> **Page text**

That provision has been held to bar a company's action against a bank after the bank paid company checks that lacked one of two required signatures and the company did not notify the bank of the unauthorized signature within one year. King of All Mfg., Inc. v. Genesee Merchants Bank & Trust Co., 69 Mich.App. 490, 245 N.W.2d 104 (1976).

Plaintiff urges that King of All is factually distinguishable from the present case, arguing that a literal construction of the statute in this case produces the absurd result of barring plaintiff's cause of action before any person was in a position to discover the forgery and assert the decedent's rights against the bank. In support of her argument, plaintiff cites Benge v. Michigan Nat'l Bank, 341 Mich. 441, 67 N.W.2d 721 (1954), where the Court held that a depositor who had no opportunity to detect forged checks because her bank statements were intercepted by the forger, her husband, could recover from the bank even though she did not notify the bank of the forgery within the statutory period.

Benge does not control the instant case because Benge was decided on the basis of a former statute that was repealed upon enactment of the UCC, and that appeared to require that the depositor actually receive bank statements and items such as cancelled checks. The repealed statute provided:

No bank shall be liable to a depositor for the payment by it of a forged or raised check unless within 3 months after the return to the depositor of the voucher of such payment such depositor shall notify the bank that the check so paid is forged or raised. [M.C.L. § 487.661; M.S.A. § 23.371.]

Under the UCC, however, it is no longer necessary for the bank to mail statements and items to the customer: it may also hold them pursuant to the customer's request, or "otherwise in a reasonable manner make them available to the customer." Benson v. Comerica Bank, 177 Mich.App. 517, 521, 442 N.W.2d 284 (1989). Thus, actual receipt of the items is no longer required. Moreover, the present statute allows the customer a full year in which to notify the bank. We conclude that the pre-UCC statute at issue in Benge differs from § 4406(4) to such an extent that Benge is inapposite here.

[Saved data entries]
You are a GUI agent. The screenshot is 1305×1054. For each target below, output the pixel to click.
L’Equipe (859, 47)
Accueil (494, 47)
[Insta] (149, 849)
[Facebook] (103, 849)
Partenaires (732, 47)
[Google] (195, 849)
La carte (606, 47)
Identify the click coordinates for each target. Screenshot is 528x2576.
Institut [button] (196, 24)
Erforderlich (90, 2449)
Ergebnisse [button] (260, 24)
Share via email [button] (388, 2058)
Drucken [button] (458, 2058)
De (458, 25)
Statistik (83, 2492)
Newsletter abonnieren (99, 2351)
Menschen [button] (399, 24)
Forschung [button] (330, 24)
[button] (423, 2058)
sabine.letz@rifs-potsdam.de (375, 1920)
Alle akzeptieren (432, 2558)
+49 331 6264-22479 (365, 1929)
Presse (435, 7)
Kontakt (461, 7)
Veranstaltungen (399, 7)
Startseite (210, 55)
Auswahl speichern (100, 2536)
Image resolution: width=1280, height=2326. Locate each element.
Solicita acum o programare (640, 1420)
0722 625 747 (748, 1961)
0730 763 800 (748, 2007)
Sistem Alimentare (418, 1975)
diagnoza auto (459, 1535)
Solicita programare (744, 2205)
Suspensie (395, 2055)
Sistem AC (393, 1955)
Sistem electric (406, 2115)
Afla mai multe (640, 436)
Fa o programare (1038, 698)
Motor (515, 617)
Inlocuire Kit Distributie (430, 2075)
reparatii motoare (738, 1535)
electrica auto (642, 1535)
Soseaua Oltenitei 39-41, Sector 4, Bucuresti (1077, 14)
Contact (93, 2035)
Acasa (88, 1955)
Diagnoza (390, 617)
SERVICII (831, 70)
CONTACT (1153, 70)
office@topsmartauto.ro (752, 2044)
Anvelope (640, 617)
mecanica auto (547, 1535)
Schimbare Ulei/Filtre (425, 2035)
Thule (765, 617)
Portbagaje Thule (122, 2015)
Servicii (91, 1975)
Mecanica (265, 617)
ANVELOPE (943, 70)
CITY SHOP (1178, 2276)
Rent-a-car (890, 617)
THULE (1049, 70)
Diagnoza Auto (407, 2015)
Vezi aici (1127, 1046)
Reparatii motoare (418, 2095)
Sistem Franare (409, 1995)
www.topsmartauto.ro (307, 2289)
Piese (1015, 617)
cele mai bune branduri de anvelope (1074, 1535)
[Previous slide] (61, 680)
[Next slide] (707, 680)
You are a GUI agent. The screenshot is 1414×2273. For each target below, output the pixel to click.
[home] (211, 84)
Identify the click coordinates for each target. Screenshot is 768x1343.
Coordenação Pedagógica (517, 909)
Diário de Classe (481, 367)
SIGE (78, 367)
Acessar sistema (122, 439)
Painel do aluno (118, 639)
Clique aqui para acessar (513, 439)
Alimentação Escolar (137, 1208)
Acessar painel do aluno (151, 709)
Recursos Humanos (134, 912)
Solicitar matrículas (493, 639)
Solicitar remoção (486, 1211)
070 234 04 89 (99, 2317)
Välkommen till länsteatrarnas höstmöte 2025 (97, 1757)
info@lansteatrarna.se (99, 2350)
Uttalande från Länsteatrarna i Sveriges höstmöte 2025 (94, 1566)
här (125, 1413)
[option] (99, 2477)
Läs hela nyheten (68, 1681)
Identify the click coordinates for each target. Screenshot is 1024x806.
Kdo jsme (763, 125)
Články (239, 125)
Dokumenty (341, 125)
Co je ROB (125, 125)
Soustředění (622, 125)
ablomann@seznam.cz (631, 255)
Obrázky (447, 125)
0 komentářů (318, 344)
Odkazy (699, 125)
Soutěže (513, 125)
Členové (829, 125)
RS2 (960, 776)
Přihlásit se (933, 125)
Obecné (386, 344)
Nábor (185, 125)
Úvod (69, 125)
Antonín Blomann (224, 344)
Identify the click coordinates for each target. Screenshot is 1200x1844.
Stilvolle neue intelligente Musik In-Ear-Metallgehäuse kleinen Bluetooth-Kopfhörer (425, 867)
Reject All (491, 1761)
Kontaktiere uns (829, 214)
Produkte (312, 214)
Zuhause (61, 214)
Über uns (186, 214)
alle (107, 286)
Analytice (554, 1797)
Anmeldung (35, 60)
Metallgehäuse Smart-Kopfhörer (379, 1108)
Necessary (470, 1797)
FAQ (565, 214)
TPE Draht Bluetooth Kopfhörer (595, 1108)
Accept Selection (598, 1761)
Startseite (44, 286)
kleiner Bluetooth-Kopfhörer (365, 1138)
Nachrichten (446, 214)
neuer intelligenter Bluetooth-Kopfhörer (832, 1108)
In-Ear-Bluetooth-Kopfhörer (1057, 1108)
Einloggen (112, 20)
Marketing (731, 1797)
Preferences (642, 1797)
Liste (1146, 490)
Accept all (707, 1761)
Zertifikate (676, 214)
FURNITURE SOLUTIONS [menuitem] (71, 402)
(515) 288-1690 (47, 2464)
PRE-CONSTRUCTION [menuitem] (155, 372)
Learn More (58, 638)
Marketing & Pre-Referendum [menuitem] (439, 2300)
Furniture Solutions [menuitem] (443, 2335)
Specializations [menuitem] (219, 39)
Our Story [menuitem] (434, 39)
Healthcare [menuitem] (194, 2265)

> **Task 1**
List every court case cited by name in the opinion excerpt.
> **Task 2**
According to the opinion excerpt, within what period did the repealed statute require a depositor to notify the bank of a forged or raised check?
> **Task 3**
Repeat the stretch of the opinion excerpt from "That provision has" through "N.W.2d 104 (1976).".
These records were drawn from a different source than the opinion excerpt.

> **Your solution 1**
King of All Mfg., Inc. v. Genesee Merchants Bank & Trust Co.
Benge v. Michigan Nat'l Bank
Benson v. Comerica Bank

> **Your solution 2**
Within 3 months after the voucher of the payment was returned to the depositor.

> **Your solution 3**
That provision has been held to bar a company's action against a bank after the bank paid company checks that lacked one of two required signatures and the company did not notify the bank of the unauthorized signature within one year. King of All Mfg., Inc. v. Genesee Merchants Bank & Trust Co., 69 Mich.App. 490, 245 N.W.2d 104 (1976).